Читать книгу Красное и черное - Стендаль (Мари-Анри Бейль) - Страница 16
Часть первая
Глава 16. Следующий день
ОглавлениеHe turn'd his lip to hers, and with his hand.
Gall'd hack the tangles of her wandering hair.
Don Juan. C. 1, st. 170
К ее устам приник он, прядь волос
Рукою бережной с чела ее откинул.
Байрон. Дон Жуан, п. 1, ст. 170
К счастью для славы Жюльена, госпожа де Реналь была слишком взволнована, слишком изумлена, чтобы заметить глупость человека, который в один момент сделался для нее всем на свете.
Прося его уйти на рассвете, она сказала:
– О Господи! если мой муж услышал шум, я погибла.
Жюльен, у которого хватало времени на составление фраз, припомнил следующую:
– Вам было бы жаль жизни?
– Ах! в этот момент очень! но никогда не пожалела бы о том, что узнала вас.
Жюльен нашел приличествующим выйти от нее нарочно засветло и без всякой осторожности.
Постоянное внимание, с которым он относился ко всем своим поступкам в своем безумном желании показаться опытным человеком, имело лишь одну выгоду: когда он снова увидел госпожу де Реналь за завтраком, поведение его было образцом осторожности.

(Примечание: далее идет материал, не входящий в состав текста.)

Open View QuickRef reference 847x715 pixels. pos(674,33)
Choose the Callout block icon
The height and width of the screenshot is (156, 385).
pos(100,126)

Что касается ее, она не могла на него смотреть не краснея до корней волос, но и не могла отвести от него глаз ни на мгновение; она сама замечала свое волнение и, стараясь скрыть его, смущалась еще больше. Жюльен только раз поднял на нее глаза. Сначала госпожа де Реналь восхитилась его осторожностью. Но вскоре, заметив, что этот единственный взгляд больше не повторяется, она встревожилась; «Разве он больше меня не любит? – сказала она себе. – Увы! – я слишком стара для него; я на десять лет старше».
Переходя из столовой в сад, она пожала руку Жюльену. Изумленный этим необыкновенным выражением любви, он поглядел на нее страстно, ибо она показалась ему очень хорошенькой за завтраком; и хотя он опускал глаза, но думал все время обо всех ее прелестях. Этот взгляд утешил госпожу де Реналь; он не уничтожил ее тревог, но эти тревоги почти заглушили ее раскаяние по отношению к мужу.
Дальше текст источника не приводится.